Deze tabel bevat de gegevens van de(sub)sectorspecifieke detailgegevens van de publicatie Nationale rekeningen. Deze serie legt het verband tussen de detailgegevens over belastingen en de macro-gegevens. De serie eindigt met tabellen die een verdere uitsplitsing tonen van enkele sectoren.

De hoofdstructuur kent een onderverdeling in 4 rubrieken:
Belastingen
Transacties niet-financiële vennootschappen naar eigendom.
Transacties financiële instellingen naar eigendom.
Sectorspecifieke gegevens van enkele (sub)sectoren

De onderwerpen komen overeen met de tabeltitels uit het hoofdstuk (sub)sectorspecifieke detailgegevens van de papieren publicatie Nationale rekeningen.
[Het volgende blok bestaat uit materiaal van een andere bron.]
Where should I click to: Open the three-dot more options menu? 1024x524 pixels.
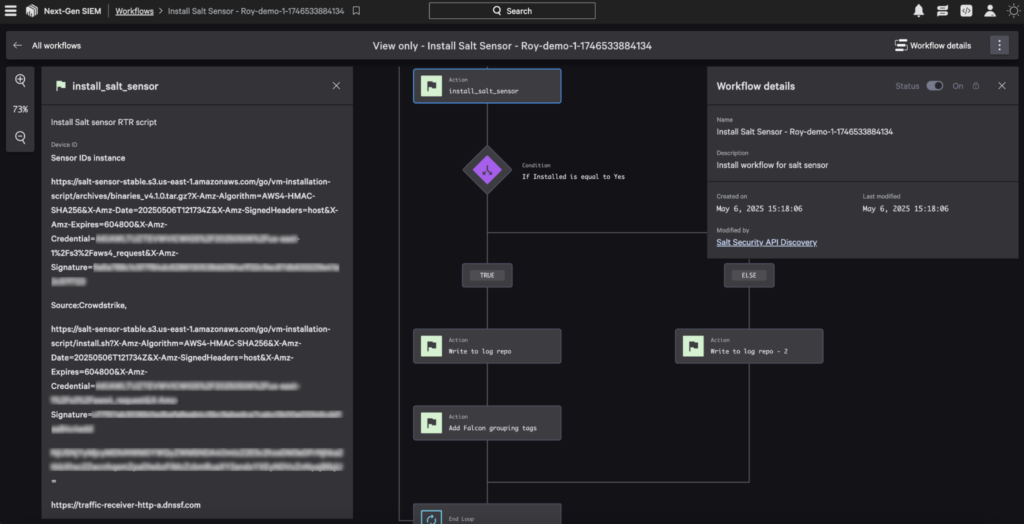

In 2005 zijn de nationale rekeningen herzien aan de hand van conceptuele wijzigingen op de internationale richtlijnen van de Europese Unie (ESR 1995). Bovendien zijn nieuwe statistische inzichten en nieuwe bronnen in deze revisie 2001 verwerkt.

Gegevens beschikbaar vanaf 1988 tot 2012.

Status van de cijfers:
Cijfers vanaf 1988 zijn definitief. De twee meest recente jaren hebben nog een (nader) voorlopig karakter.
Aangezien deze tabel is stopgezet, worden de gegevens niet meer definitief gemaakt.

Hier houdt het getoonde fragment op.